--- Start ---
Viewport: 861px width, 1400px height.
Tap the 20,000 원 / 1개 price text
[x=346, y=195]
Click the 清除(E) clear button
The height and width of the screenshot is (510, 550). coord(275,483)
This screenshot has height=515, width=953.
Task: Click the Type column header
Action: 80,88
--- End ---
TASK BRIEF:
Please collect every line of the data above that contains the string "width". Case counts.

REPLY:
Viewport: 861px width, 1400px height.
The height and width of the screenshot is (510, 550). coord(275,483)
This screenshot has height=515, width=953.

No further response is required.